LISTED RECORDS below:

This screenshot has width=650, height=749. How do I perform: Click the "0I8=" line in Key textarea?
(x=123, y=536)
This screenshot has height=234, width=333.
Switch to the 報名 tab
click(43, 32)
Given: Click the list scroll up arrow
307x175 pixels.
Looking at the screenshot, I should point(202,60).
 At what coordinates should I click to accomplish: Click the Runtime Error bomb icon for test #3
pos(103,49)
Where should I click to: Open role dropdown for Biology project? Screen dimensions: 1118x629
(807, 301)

End of LISTED RECORDS.
LISTED RECORDS below:

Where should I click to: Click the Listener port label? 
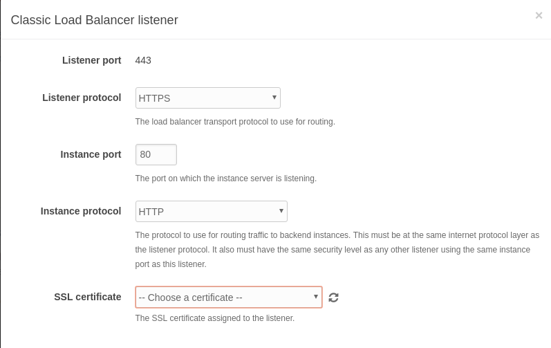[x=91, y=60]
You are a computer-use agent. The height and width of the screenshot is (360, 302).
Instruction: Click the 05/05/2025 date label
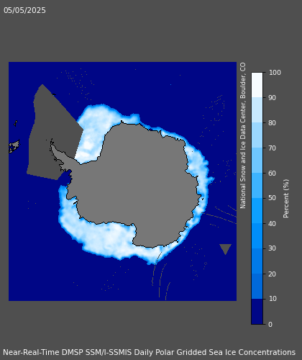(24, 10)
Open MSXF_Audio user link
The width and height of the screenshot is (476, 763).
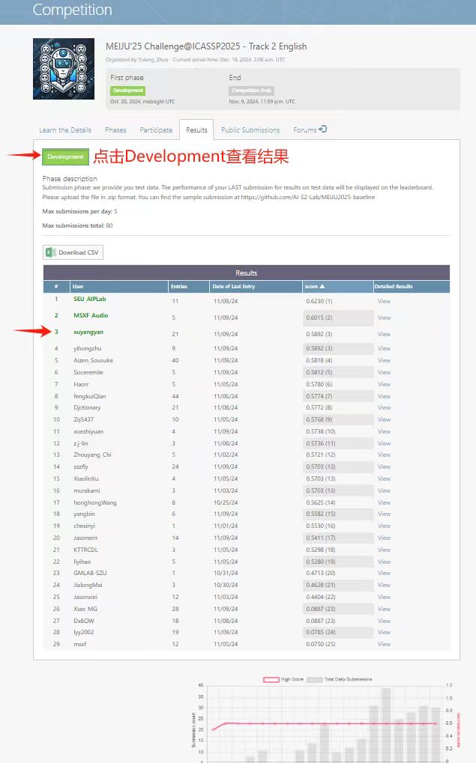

End of LISTED RECORDS.

From the records above, print exactly the lines that run from the line with "Open MSXF_Audio user link" to the line with "The width and", inclusive.

Open MSXF_Audio user link
The width and height of the screenshot is (476, 763).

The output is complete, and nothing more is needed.